ダイソーには精緻なサプライチェーンが不可欠

 成功までの経緯の真相はわかりません。ただ、ダイソーの事業モデルは精緻な事業計画の構築がなければ成立しないのは真実です。描いた計画通りに実行できる経営力があったからこそ、ダイソーが飛翔できたのも真実です。

 例えば「100円ショップ」の由来。トラック販売を始めた頃、忙しくて値札が間に合わず「お客さんから値段を聞かれ、100円と答えたのがきっかけ」と矢野さんは説明します。当初はその場しのぎで始めたとしても、あれだけ大量の商品を継続して100円で販売するには「その場しのぎ」の域では実現できません。
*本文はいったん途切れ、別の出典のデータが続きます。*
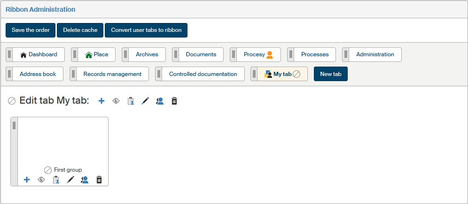Viewport: 468px width, 204px height.
Task: Delete First group with trash icon
Action: 99,180

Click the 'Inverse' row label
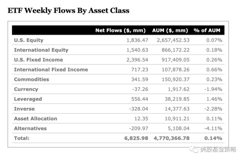pos(24,109)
 売れ筋をチェックしながらお客さんが欲しい商品の新たなニーズを正確に捉え、100円の価格で収まる生産コストで納入できるメーカー、卸と組む広範なネットワークが不可欠です。「100円なら買ってみようか」と思わせ、「100円でこの品質なら、また買おう」と誘い込む。限られた店頭に新製品を投入して頻繁に商品構成を入れ替える経験とノウハウを蓄え、実践する多くの人材を育て、商品を供給する取引先を組織化したからこそ今のダイソーがあります。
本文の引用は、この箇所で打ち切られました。